How to Plan Your Plex Media Server Storage

Last updated March 2026 · 9 min read

Building a Plex media server is one of the most common reasons people buy a NAS. But how much storage do you actually need, and which RAID configuration makes sense for media? Let's plan it out.

Try it yourself! Compare RAID configurations with your drive sizes.

Open RAID Calculator →

How Much Storage Do You Need?

This depends entirely on your library and quality preferences. A typical 1080p movie is 4-8GB (compressed). A 4K HDR movie is 40-80GB (high quality remux). A TV season in 1080p is 10-30GB. Music is negligible in comparison – your entire music library probably fits on a single drive.

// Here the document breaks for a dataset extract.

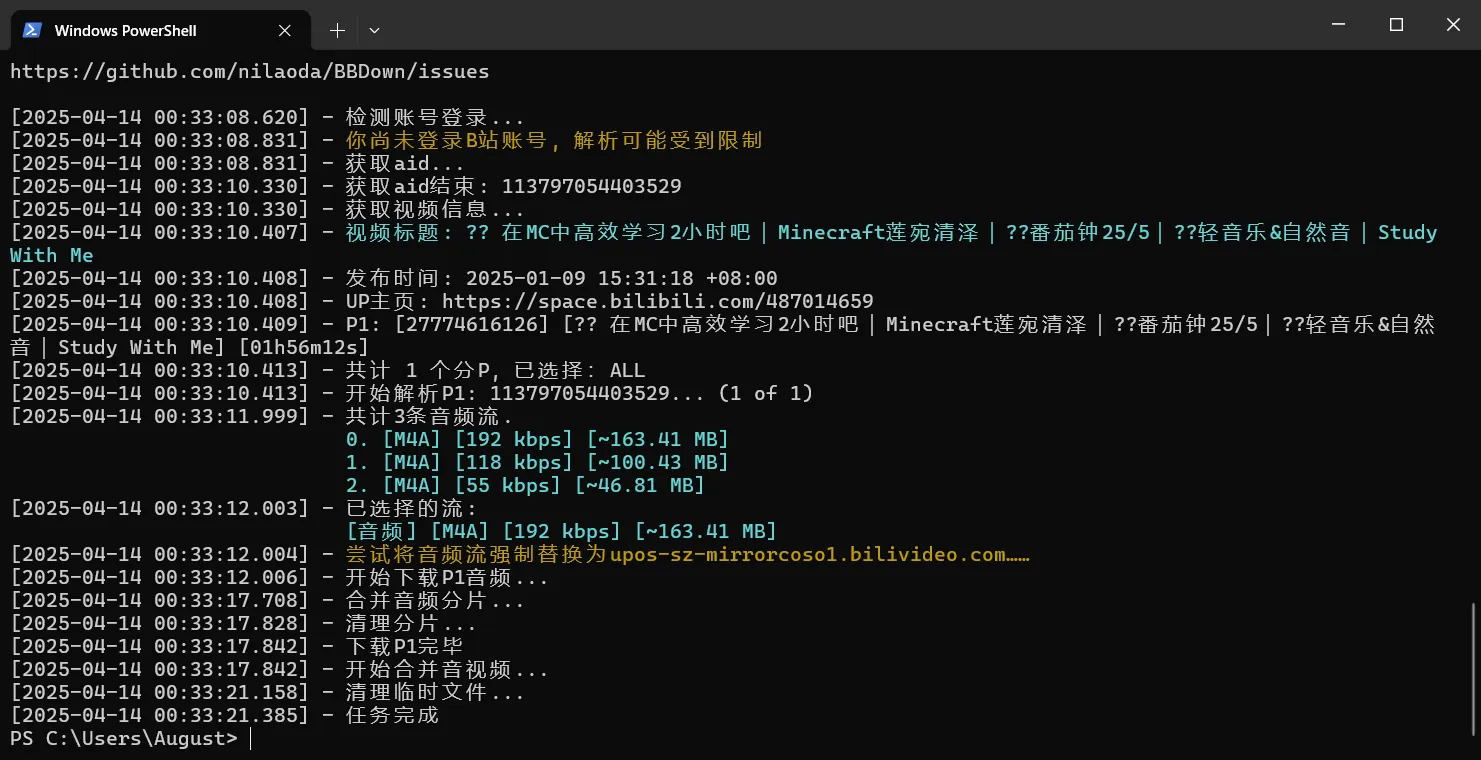Select the Windows PowerShell tab title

Rough estimates: a 200-movie 1080p library needs about 1-2TB. A 200-movie 4K library needs 10-20TB. 50 TV series (multiple seasons) in 1080p need 5-15TB. A mixed library with some 4K content typically lands in the 10-30TB range.

Plan for growth. Media libraries only grow – you will not delete movies. Buy more capacity than you think you need today.

Which RAID for Plex?

Media files are large, sequential, and mostly read-only. This means RAID performance is rarely a bottleneck for Plex. Even a single drive can saturate a Gigabit Ethernet connection for streaming. Your RAID choice should focus on capacity efficiency and fault tolerance, not speed.

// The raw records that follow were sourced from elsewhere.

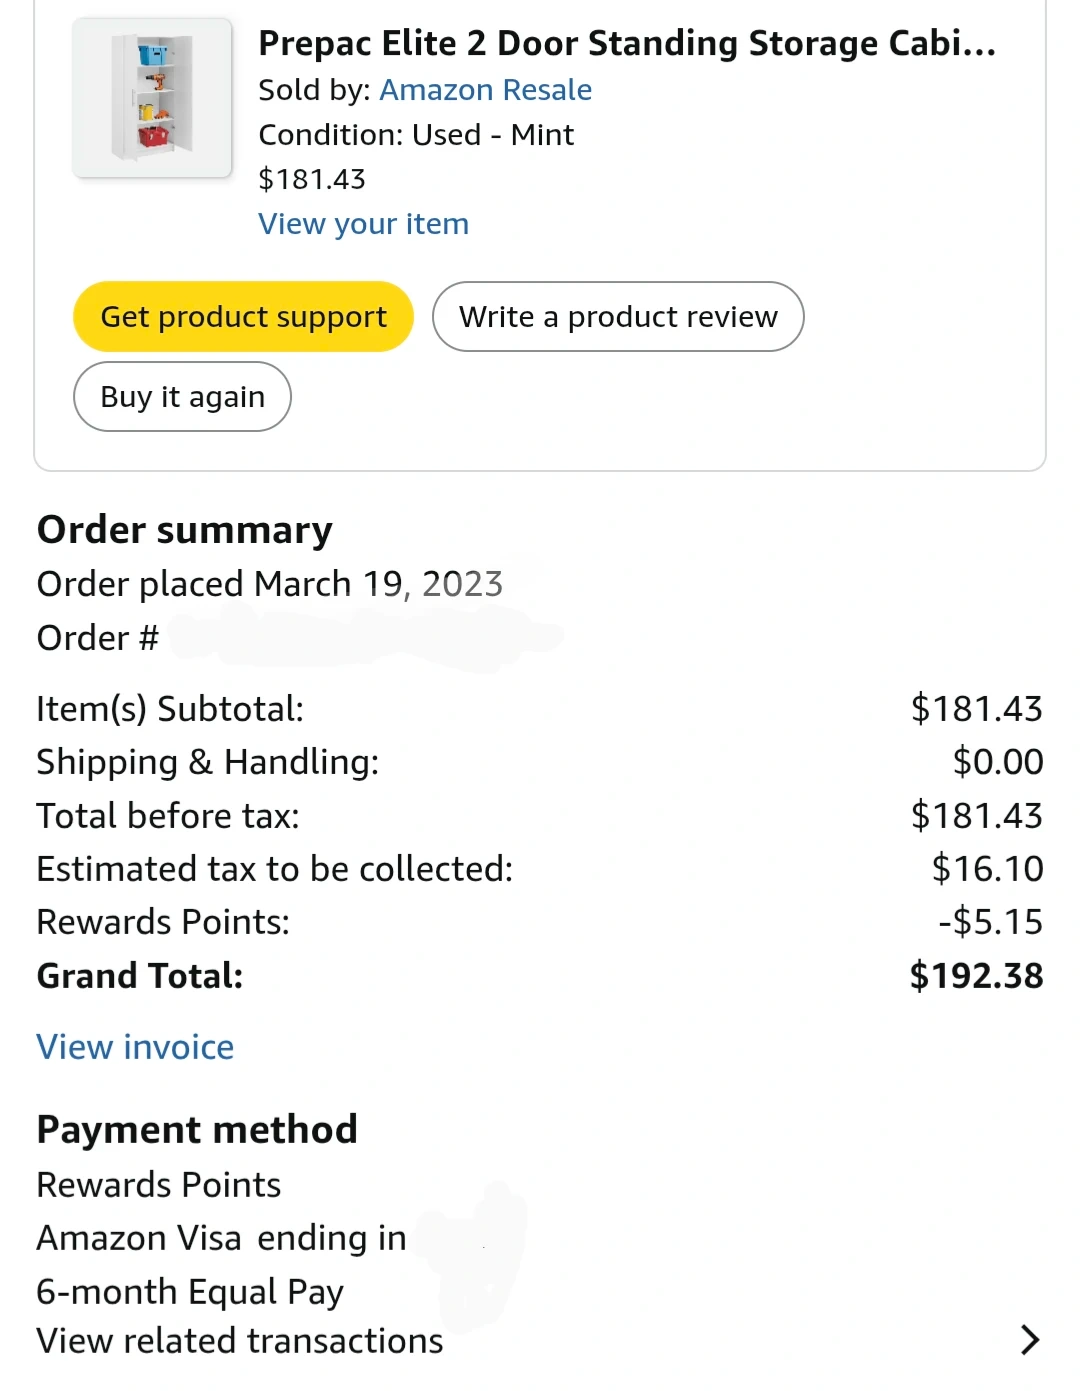This screenshot has height=1391, width=1080.
Task: Tap the Rewards Points discount amount -$5.15
Action: click(990, 922)
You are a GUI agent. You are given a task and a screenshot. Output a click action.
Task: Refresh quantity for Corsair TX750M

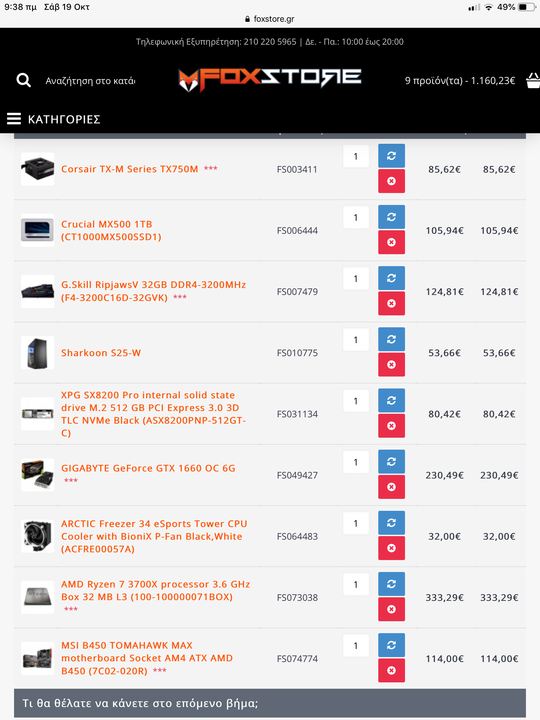tap(391, 156)
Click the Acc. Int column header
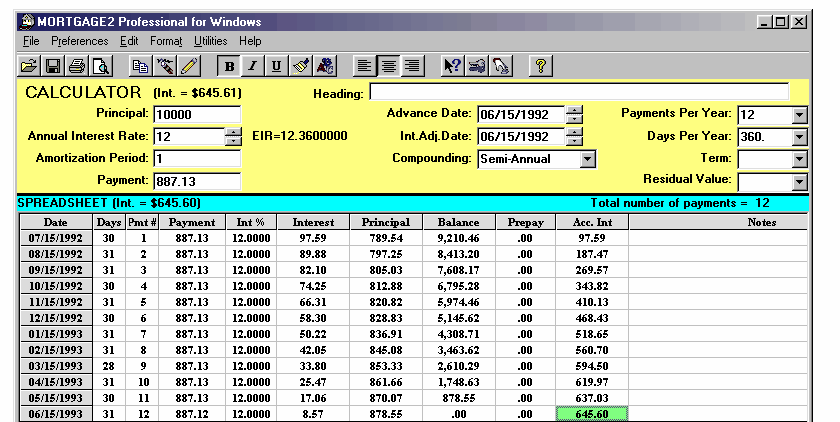840x422 pixels. tap(592, 222)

2-3 drives: Unraid or SHR-1. Both handle mixed sizes well (great for gradual upgrades) and give you single-drive protection.

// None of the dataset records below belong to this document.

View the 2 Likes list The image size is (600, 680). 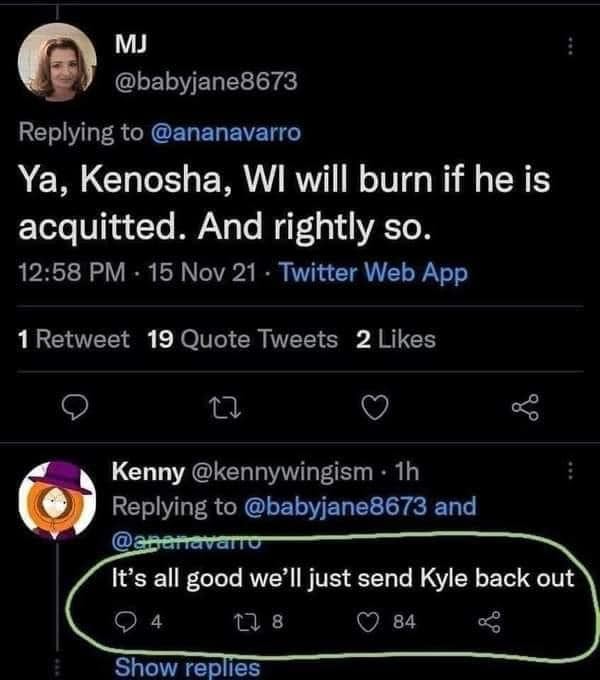(395, 340)
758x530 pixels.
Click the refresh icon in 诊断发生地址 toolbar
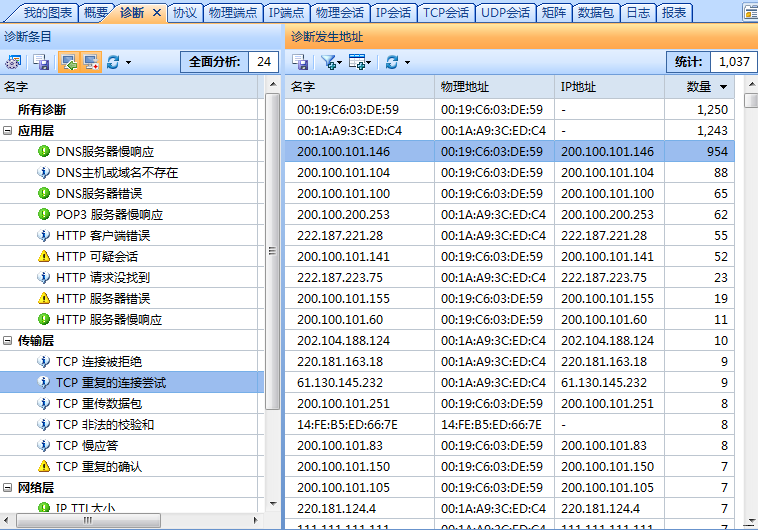click(x=391, y=62)

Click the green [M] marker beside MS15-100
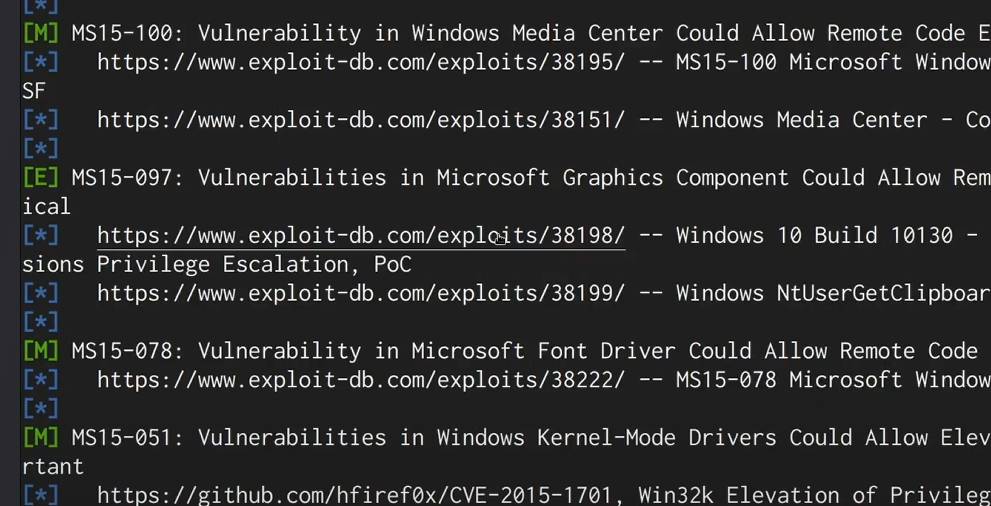tap(40, 33)
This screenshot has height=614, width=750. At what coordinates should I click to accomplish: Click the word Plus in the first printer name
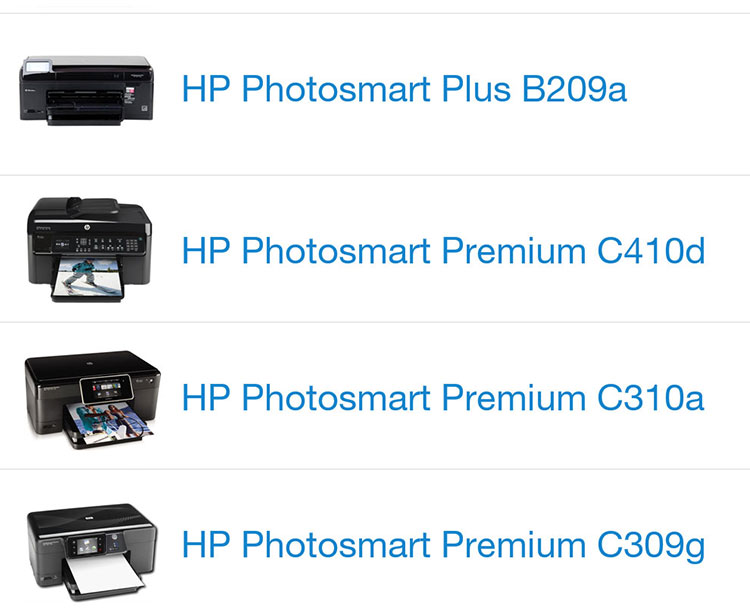[x=476, y=89]
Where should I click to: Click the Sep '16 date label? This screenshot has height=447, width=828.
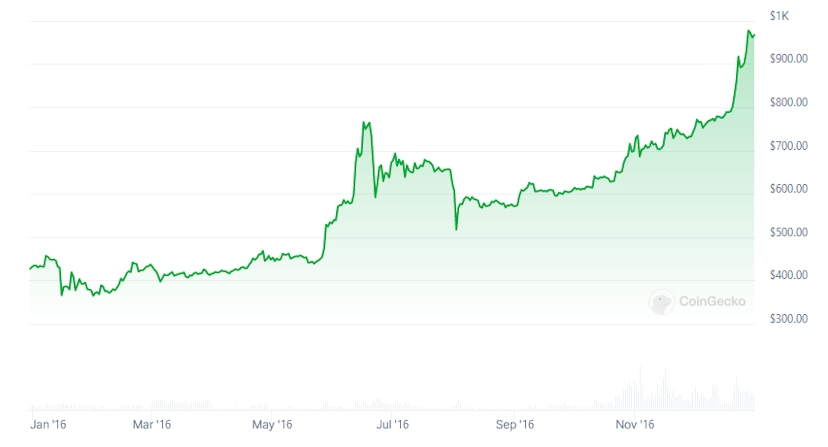pos(513,424)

4-6 drives: RAID 5, SHR-1, or Unraid. Good balance of capacity and safety. RAID 6 or SHR-2 if the rebuild risk with large drives concerns you.

8+ drives: RAID 6, SHR-2, Unraid with dual parity, or RAIDZ2. At this scale, the probability of a second drive failure during rebuild is no longer negligible.

Transcoding Considerations

Plex transcoding (converting video on-the-fly for devices that can't play the original format) is CPU-intensive, not storage-intensive. However, if you enable Plex's "Optimized Versions" feature, it creates additional copies of your media – doubling your storage needs for affected titles.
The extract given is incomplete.